What to produce
For each line in the data below that has the word "will", copy that line.

Data for review

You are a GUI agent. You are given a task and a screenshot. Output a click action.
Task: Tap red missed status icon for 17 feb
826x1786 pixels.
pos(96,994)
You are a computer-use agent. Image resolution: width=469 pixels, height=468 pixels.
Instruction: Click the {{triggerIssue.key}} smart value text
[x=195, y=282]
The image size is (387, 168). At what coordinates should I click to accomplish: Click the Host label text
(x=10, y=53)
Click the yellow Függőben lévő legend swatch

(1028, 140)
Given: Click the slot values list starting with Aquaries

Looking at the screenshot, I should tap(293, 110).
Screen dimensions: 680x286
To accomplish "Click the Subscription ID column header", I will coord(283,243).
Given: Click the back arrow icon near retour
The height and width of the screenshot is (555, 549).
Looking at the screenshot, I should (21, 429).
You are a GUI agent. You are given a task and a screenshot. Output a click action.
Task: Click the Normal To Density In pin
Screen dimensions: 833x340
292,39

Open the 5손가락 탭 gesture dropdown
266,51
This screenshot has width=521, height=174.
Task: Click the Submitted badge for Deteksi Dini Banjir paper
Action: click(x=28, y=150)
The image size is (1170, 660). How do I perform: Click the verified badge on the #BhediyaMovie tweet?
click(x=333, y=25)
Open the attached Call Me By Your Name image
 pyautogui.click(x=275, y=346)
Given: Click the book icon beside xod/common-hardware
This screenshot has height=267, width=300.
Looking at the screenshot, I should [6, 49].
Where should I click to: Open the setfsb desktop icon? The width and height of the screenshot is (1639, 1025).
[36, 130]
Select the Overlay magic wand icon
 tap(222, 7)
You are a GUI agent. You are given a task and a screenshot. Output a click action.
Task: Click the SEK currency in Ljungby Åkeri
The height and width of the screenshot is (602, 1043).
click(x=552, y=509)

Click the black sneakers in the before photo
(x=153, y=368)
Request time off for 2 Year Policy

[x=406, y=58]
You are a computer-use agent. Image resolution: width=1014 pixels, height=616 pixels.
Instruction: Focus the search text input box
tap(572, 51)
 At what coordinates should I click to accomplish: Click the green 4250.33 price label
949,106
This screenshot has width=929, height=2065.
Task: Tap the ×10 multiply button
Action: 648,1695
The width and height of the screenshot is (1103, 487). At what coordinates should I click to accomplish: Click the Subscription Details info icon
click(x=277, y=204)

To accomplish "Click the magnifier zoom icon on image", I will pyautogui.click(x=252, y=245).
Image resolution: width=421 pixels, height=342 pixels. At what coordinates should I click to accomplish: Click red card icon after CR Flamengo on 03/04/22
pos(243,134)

Output for this exercise
To accomplish "Click the Subscription ID column header", I will coord(283,243).
To accomplish "Click the magnifier zoom icon on image", I will pyautogui.click(x=252, y=245).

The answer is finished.